Limited Progress on Diversity
Former ABA board member John Bennett of Fieldstone Books challenged diversity issues on the board. “I originally resigned in 2003 to get more diversity on the board,” he said. While he praised the organization for increased gender diversity, he called for more diversity in terms of people of color. Presently, board member Angela Maria Spring is the only person of color on the board. “Over 15 years later it seems like limited progress,” Bennett said.
“Your observation that it is going slower than we would like is correct,” said ABA board president Robert Sindelar, while also noting that the group has been actively recruiting in recent years. To that end, Annie Philbrick, owner of Savoy and Bank Square Bookstores, will head the ABA’s board nominating committee and called on members to nominate people of color. “Help us out to really try to take care of this,” said Philbrick.
Too PC?
Lucy Cogler of Talking Leaves Books in Buffalo, N.Y., took issue with the organization’s recently issued code of conduct. “We now have a new code of conduct and it seems to have been generated pretty quickly and it has things in it like obscene jokes,” Cogler said. “I have someone who I flirt with at these events, we have our parameters. If someone overheard our conversation, they would think it was outrageous... when in fact it wouldn’t be the case. We need to keep [the code] more ethical and less politically correct.”
Sindelar replied, agreeing that the code was created “quickly with the knowledge that it was imperfect,” but he said it was essential to have something published. “There’s not unanimity amongst this group, but there’s unanimity in the importance of putting something out.”

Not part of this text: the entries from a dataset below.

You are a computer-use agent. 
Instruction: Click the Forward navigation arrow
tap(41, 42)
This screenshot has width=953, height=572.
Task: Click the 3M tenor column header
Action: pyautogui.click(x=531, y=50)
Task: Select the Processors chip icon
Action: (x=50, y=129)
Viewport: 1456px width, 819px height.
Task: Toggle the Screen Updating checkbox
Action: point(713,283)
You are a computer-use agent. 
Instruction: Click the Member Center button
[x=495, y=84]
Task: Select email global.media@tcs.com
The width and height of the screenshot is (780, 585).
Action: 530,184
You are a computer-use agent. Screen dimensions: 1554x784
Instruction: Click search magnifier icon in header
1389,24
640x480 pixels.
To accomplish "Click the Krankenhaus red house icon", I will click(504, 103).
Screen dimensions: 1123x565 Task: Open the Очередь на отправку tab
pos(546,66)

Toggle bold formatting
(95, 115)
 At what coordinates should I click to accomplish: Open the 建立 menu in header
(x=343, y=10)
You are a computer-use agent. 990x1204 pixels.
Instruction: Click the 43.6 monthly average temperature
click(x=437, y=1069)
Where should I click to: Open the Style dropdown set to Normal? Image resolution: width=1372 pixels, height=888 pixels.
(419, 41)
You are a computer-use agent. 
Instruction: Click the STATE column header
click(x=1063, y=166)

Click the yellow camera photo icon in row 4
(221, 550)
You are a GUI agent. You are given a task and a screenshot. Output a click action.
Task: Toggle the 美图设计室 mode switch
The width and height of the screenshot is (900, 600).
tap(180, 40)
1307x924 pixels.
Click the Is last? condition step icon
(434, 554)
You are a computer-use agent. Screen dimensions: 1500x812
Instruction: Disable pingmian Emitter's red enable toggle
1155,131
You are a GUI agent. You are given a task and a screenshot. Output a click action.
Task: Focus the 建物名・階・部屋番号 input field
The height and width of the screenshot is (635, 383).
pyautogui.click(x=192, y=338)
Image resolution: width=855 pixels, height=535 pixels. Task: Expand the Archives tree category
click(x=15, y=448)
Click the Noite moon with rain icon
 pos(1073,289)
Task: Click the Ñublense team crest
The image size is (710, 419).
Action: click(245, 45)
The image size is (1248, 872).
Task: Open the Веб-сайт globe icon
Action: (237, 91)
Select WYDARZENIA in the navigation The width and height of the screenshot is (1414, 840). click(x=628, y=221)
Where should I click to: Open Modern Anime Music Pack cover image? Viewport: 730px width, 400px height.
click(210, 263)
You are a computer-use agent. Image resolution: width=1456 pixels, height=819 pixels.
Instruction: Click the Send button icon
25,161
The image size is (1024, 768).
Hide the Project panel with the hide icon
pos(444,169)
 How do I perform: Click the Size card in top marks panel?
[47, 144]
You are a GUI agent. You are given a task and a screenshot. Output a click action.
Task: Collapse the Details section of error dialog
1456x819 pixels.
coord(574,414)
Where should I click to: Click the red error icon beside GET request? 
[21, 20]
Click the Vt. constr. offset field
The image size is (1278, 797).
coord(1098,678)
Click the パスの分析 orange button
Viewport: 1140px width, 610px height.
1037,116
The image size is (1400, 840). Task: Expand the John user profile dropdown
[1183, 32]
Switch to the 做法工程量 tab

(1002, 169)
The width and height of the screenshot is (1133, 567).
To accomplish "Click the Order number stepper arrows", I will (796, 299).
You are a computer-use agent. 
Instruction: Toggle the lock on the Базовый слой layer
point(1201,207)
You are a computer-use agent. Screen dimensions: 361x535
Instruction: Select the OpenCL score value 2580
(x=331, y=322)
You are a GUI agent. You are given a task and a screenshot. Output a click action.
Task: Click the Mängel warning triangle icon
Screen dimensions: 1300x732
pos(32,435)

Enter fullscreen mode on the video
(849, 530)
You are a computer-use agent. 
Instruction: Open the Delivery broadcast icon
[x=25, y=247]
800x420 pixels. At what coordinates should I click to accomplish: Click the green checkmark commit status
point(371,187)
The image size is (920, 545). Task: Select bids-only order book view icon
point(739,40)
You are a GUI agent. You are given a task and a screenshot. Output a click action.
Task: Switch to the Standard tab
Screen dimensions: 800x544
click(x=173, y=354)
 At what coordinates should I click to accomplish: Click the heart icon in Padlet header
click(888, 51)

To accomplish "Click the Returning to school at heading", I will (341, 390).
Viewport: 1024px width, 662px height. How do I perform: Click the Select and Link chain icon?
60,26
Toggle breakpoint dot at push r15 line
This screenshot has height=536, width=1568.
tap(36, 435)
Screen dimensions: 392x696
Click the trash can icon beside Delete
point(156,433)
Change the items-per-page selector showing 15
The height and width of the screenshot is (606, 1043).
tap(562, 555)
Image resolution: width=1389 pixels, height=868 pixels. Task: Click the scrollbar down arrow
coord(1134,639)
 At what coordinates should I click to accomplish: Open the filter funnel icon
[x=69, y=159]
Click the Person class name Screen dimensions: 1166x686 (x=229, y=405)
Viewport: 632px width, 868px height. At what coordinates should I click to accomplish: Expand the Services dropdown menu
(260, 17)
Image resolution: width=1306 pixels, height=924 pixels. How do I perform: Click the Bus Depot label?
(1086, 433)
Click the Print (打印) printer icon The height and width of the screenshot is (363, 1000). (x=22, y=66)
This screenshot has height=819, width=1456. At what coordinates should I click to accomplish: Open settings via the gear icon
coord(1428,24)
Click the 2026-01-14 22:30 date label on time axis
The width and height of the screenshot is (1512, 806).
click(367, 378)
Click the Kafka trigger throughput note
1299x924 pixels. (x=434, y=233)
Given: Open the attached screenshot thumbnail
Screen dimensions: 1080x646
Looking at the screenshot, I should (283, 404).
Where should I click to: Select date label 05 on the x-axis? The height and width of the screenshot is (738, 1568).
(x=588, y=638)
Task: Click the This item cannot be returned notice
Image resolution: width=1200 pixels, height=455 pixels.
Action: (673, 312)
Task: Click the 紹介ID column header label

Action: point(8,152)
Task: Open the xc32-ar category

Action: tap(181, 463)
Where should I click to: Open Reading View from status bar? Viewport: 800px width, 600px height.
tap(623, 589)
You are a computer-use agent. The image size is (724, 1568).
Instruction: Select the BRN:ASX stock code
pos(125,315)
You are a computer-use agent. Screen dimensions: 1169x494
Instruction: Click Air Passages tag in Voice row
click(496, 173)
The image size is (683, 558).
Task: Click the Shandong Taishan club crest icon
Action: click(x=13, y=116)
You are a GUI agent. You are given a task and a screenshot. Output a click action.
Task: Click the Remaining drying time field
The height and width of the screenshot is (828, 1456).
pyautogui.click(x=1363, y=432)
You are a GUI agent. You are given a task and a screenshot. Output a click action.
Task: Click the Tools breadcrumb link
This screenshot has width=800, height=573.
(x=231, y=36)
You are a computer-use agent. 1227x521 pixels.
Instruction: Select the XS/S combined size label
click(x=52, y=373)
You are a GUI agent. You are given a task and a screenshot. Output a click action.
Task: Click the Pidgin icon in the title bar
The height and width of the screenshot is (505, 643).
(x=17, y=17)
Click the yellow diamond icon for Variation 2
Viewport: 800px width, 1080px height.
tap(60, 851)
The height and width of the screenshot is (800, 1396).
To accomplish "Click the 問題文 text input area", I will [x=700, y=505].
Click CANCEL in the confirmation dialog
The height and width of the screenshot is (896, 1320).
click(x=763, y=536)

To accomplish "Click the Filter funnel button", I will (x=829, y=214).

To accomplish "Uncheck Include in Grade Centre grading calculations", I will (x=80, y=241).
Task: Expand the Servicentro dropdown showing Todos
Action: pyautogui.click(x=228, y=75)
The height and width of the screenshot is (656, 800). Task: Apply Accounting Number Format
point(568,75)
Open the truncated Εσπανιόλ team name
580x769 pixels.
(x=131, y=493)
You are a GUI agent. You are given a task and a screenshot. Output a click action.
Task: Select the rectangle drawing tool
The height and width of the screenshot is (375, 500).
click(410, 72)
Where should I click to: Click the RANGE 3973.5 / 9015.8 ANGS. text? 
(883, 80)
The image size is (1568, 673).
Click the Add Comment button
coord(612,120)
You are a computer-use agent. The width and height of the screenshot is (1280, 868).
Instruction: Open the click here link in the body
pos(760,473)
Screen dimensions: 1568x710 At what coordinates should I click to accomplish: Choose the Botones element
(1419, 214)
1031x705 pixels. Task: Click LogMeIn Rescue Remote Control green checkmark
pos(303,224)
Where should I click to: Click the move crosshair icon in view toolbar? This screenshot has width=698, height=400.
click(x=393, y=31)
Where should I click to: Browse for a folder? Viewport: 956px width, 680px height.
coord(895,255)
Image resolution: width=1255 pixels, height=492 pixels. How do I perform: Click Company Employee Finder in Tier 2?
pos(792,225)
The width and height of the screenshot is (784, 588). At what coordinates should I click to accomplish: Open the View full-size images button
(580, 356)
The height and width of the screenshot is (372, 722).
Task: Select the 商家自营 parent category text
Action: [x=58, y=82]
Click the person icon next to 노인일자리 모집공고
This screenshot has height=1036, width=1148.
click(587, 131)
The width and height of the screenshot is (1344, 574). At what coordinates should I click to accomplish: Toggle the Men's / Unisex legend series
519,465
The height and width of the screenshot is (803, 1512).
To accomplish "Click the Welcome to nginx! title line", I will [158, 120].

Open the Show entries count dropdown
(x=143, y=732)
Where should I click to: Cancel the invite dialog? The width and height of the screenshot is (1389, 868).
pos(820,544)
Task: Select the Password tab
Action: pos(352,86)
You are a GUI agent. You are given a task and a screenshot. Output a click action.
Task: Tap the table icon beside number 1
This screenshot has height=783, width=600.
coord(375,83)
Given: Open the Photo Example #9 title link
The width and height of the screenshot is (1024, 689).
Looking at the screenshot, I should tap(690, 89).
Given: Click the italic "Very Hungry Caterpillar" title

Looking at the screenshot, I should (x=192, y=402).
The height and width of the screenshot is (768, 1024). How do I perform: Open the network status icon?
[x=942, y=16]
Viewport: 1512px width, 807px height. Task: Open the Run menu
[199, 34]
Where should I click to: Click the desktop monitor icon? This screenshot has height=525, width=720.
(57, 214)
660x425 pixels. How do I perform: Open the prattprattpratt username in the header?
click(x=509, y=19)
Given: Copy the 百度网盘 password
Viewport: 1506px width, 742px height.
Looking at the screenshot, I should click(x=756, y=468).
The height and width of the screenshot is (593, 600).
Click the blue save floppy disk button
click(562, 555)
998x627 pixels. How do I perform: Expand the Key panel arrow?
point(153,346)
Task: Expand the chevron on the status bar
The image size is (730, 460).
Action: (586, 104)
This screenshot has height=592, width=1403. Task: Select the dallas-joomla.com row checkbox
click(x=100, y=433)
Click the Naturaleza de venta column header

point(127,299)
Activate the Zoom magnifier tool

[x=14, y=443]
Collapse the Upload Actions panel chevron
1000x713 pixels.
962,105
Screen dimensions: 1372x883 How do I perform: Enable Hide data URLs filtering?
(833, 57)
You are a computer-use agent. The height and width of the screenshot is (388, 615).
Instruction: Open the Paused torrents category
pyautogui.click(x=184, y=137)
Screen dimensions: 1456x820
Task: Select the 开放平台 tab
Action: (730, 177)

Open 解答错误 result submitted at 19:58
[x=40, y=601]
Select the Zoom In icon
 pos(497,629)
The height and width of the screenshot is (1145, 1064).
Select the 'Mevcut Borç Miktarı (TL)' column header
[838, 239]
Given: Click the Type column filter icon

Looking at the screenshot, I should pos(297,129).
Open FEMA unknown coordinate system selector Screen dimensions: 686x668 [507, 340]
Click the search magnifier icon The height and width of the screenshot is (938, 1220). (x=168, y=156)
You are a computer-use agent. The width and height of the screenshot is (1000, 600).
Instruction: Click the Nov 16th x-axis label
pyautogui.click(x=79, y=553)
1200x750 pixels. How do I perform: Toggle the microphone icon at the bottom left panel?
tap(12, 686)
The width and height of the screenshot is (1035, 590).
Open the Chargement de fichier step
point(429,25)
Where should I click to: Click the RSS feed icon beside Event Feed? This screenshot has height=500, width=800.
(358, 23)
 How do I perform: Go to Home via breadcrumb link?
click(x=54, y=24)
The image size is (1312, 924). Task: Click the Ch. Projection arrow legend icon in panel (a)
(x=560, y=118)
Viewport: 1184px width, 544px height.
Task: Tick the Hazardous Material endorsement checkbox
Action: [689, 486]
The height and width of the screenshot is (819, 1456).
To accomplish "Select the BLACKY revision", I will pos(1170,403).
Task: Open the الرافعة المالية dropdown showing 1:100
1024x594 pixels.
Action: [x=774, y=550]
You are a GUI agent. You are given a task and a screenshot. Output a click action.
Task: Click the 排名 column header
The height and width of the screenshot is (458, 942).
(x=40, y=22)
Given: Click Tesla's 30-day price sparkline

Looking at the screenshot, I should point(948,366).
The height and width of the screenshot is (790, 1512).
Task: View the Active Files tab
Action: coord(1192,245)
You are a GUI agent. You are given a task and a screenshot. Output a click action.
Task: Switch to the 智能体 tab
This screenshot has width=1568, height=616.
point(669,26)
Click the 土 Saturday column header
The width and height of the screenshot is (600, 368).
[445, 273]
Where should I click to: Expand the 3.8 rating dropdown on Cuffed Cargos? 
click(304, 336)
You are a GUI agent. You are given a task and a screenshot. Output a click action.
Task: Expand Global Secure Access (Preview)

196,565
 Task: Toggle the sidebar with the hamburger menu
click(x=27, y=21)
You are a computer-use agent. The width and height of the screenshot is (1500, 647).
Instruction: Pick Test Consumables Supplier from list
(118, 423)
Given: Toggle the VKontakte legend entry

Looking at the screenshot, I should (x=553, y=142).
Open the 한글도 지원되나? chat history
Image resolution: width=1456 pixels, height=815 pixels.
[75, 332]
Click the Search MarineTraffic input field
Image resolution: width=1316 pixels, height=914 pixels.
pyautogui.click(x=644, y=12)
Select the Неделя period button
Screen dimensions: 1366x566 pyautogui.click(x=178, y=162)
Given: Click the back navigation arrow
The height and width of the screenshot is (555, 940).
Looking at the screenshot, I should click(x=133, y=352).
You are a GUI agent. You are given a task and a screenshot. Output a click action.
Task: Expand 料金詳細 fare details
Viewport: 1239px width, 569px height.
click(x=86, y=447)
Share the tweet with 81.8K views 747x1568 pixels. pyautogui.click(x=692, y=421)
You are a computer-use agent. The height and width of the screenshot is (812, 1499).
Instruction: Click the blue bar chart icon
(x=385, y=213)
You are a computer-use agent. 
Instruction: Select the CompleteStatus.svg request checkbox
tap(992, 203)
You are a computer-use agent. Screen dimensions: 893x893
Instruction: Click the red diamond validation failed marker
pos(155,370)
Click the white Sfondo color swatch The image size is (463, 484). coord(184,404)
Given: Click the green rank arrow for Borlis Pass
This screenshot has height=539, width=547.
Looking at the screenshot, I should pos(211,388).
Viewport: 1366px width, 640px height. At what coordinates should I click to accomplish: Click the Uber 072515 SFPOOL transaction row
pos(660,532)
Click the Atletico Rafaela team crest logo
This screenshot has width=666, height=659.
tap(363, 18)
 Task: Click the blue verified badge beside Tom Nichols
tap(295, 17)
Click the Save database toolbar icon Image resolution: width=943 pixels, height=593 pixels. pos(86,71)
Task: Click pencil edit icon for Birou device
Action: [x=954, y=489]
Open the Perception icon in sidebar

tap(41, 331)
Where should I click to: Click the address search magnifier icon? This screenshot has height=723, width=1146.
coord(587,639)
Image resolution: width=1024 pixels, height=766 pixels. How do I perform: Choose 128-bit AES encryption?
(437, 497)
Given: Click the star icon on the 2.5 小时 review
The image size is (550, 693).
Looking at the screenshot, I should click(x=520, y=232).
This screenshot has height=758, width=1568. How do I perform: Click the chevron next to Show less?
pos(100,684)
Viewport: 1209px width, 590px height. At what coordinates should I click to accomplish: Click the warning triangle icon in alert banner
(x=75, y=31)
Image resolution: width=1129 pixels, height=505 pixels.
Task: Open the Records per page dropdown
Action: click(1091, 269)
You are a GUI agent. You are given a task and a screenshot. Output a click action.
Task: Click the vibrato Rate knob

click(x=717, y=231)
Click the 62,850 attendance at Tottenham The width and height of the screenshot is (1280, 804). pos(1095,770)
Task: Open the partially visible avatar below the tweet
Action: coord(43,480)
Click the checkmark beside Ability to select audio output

Indies’ Impact on Pre-Sales
In his own remarks, Sindelar addressed the past year’s challenges for independent booksellers in receiving early copies of major titles, from Fire and Fury to A Day in the Life of Marlon Bundo. Sindelar said that booksellers must develop ways to convince publishers to work with them to generate advance publicity for important titles. “We need to look at what we’re doing and not doing,” said Sindelar. “Publishers are skeptical about indies’ ability to capture pre-sales. And both publishers and indies have let this business go elsewhere,” he added, pointing to Amazon though not by name. He advocated greater effort at capturing and disseminating pre-sale data, and working with publishers on signed book releases and other promotional work.